** Opening Available data block **

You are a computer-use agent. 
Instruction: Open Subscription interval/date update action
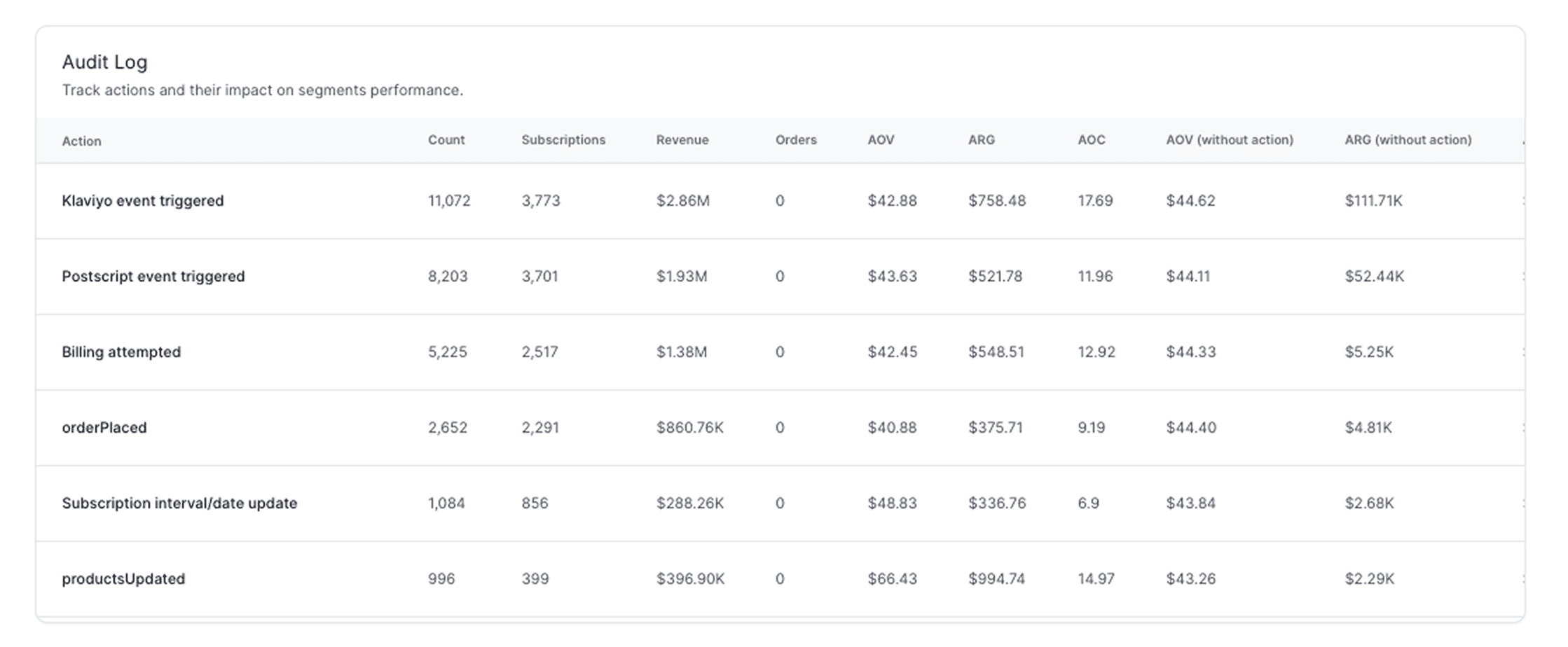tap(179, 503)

** Closing Available data block **
** Opening Available data block **

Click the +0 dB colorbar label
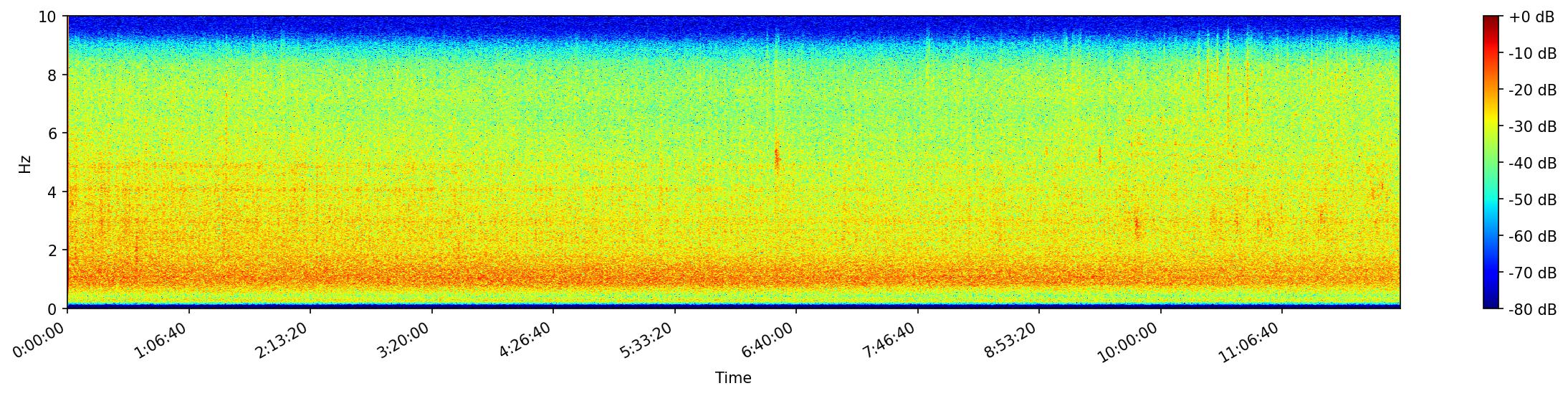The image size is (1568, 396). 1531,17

** Closing Available data block **
** Opening Available data block **

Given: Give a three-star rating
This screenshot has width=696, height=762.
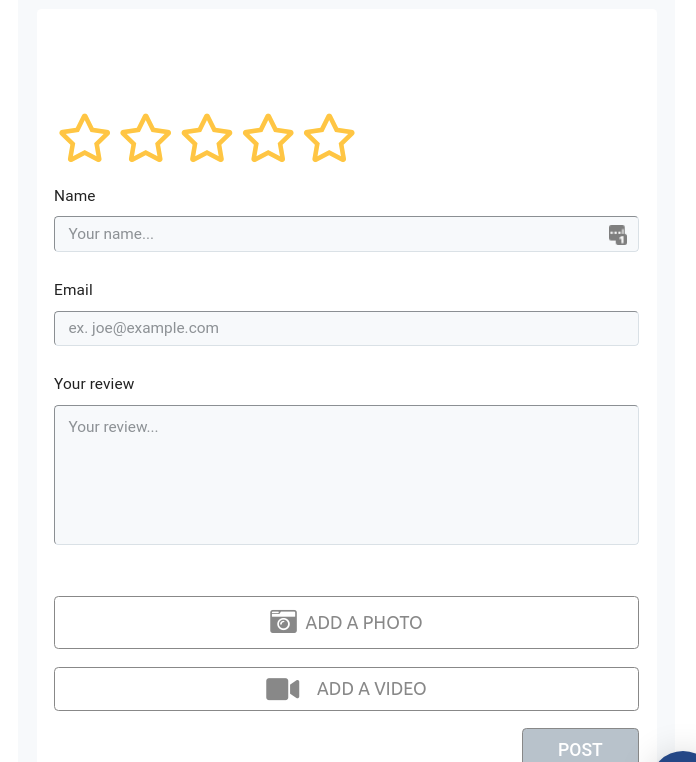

** Closing Available data block **

Problem ▸
Using the data above, reproduce exactly the lines between those holding "Given: Give a three-star rating" and "This screenshot has width=696, height=762.", inclusive, and no others.

Answer for the task ▸
Given: Give a three-star rating
This screenshot has width=696, height=762.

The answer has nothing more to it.